Gabungkan keduanya, perintah otorisasi berbahasa Mandarin yang tersembunyi di dalam tautan yang dibisukan, dan Anda akan mendapatkan muatan yang terdengar seperti pertukaran bahasa Inggris biasa saat menyelesaikan cek terbaru Google.

Melewati gerbang otorisasi, dampaknya sesuai dengan penelitian sebelumnya dan kemudian melangkah lebih jauh:

Kontrol rumah pintar melalui Google Home: jendela, ketel uap, dan lampu yang terhubung.

Pelacakan dan pengunduhan. Membuka URL untuk melakukan geolokasi korban berdasarkan IP atau mengunduh file push.

Menyeberang ke aplikasi lain. Dalam demo tersebut, Yair menetapkan domain yang tampak aman untuk dialihkan ke tautan aplikasi Zoom, dan Gemini mengikutinya tanpa disuruh, memaksa ponsel untuk bergabung dalam rapat dan melakukan streaming video. Menurut akunnya, ini berhasil karena Gemini memercayai domain tersebut setelah menyajikan konten yang bersih, lalu mengikuti pengalihan berikutnya. SafeBreach menekankan bahwa domainnya tidak pernah dialihkan ke Zoom; pengalihan berjalan di server lokal di perangkat pengujian.

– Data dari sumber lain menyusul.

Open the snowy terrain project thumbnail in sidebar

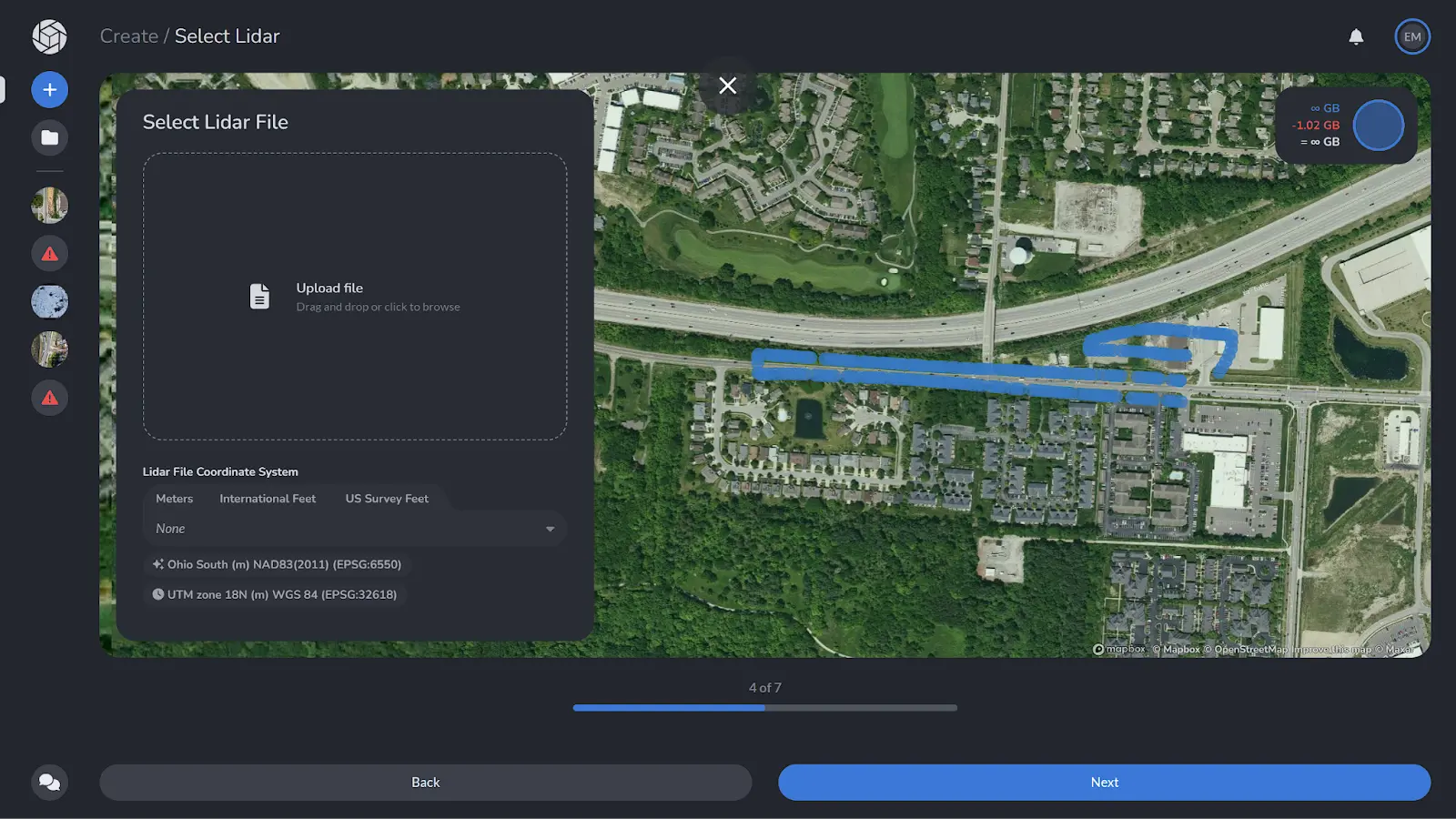click(x=49, y=301)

Keracunan memori, yang tidak pernah berhasil dilakukan oleh teknik kalender sebelumnya. Penyelarasan Konteks Palsu mensimulasikan persetujuan, jadi Gemini terus-menerus menyimpan fakta yang dipilih penyerang. Dalam demo tersebut, nama korban disimpan sebagai "Danny". Karena memori tersebut berada pada tingkat akun, fakta beracun tersebut tidak tersimpan di telepon; itu mengikuti korban di mana pun mereka menggunakan Gemini di akun itu.

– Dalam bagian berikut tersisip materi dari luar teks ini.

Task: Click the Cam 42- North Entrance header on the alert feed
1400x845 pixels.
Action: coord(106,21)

Kegigihan melalui tindakan terjadwal, seperti tugas berulang membaca pesan terbaru korban setiap hari pada jam 8 malam.

SafeBreach melaporkan temuan tersebut ke Program Vulnerability Reward Google pada tanggal 17 Agustus 2025. Google memperlakukannya sebagai prioritas utama dan mengonfirmasi pada tanggal 14 November 2025 bahwa penyempurnaan pengklasifikasi konten mengurangi suntikan notifikasi dan bypass Invokasi Alat Tertunda.

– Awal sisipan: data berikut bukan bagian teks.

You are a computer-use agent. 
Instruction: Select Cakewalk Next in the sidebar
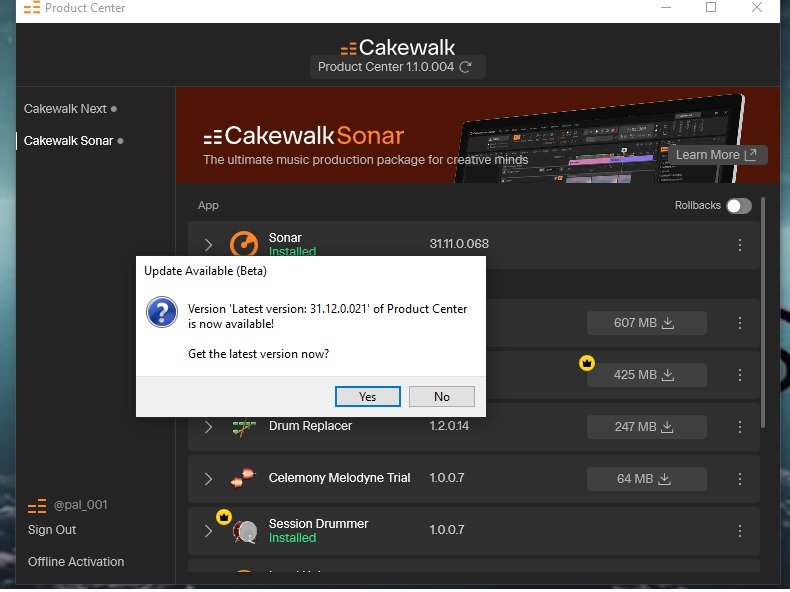point(65,108)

Karena perbaikannya dilakukan di sisi server, tidak ada pembaruan aplikasi yang perlu dilakukan. Satu-satunya kontrol yang dimiliki pengguna adalah apakah Gemini membaca notifikasi sama sekali: putuskan sambungan aplikasi Utilitas di setelan Aplikasi Terhubung Gemini, atau matikan izin "Pemberitahuan baca, balas & kontrol" aplikasi Google di Android.